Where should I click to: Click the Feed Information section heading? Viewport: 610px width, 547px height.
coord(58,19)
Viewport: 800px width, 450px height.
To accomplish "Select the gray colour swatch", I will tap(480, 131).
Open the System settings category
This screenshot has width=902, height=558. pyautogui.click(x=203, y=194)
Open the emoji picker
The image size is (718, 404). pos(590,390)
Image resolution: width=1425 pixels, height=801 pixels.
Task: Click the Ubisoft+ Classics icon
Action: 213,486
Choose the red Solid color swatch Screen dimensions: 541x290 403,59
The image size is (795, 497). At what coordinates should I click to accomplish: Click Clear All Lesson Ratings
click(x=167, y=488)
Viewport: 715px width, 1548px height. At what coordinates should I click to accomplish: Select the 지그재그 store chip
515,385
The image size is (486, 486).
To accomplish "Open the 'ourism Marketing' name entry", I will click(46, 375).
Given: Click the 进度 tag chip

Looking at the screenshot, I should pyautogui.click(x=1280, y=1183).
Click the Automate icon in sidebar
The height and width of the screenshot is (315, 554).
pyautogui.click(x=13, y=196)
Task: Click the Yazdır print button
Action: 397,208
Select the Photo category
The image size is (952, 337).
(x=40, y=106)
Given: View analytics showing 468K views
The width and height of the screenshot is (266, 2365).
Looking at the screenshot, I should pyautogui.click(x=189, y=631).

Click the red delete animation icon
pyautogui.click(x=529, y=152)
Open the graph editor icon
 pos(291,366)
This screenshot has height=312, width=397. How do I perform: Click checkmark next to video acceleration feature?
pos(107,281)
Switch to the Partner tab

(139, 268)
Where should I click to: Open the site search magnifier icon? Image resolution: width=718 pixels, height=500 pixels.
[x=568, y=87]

________________________________________

◆ **Work instructions**: Print the line containing "Switch to the Partner tab", then every line after it through the last line of the records, each exactly as written; nothing else belongs in the answer.

◆ **Response below**:
Switch to the Partner tab

(139, 268)
Where should I click to: Open the site search magnifier icon? Image resolution: width=718 pixels, height=500 pixels.
[x=568, y=87]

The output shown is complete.